Repeat each record exactly, skipping the pictures.
[Opening Task material section]
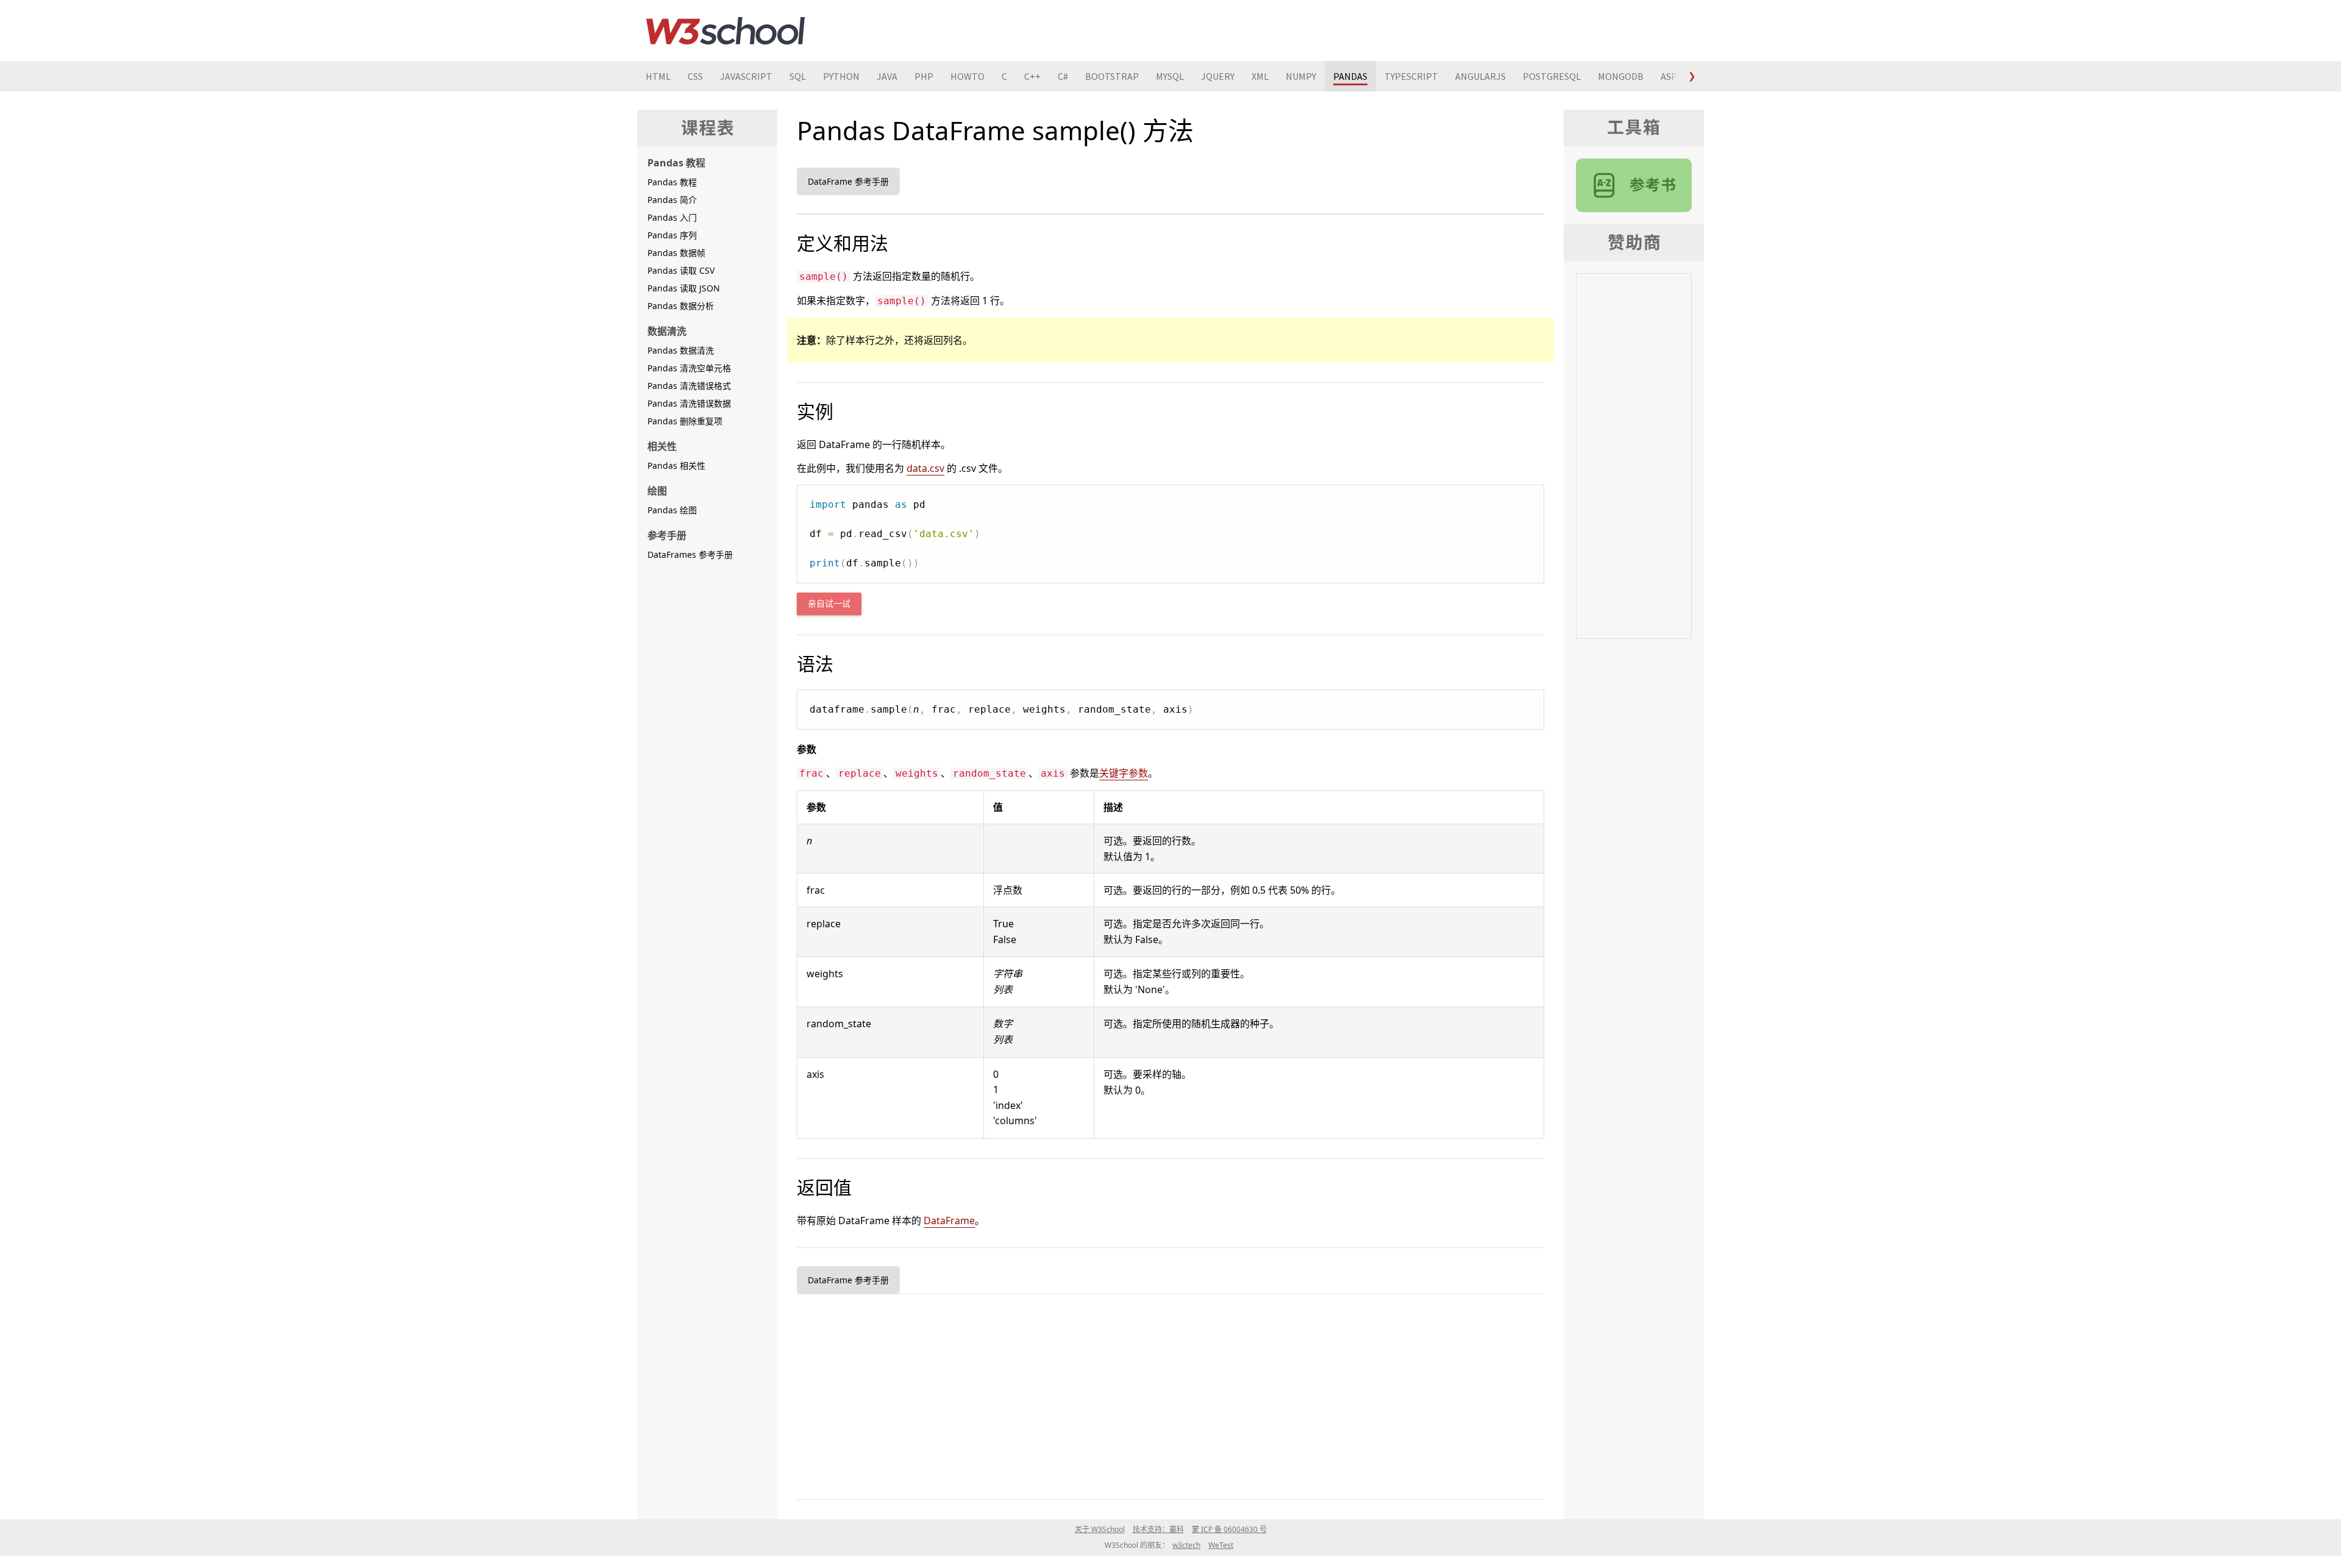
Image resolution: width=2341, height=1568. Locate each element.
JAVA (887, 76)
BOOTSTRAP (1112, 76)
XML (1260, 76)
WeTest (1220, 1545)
[Closing Task material section]
#### [Task result]
Image resolution: width=2341, height=1568. Locate each element.
JAVA (887, 76)
BOOTSTRAP (1112, 76)
XML (1260, 76)
WeTest (1220, 1545)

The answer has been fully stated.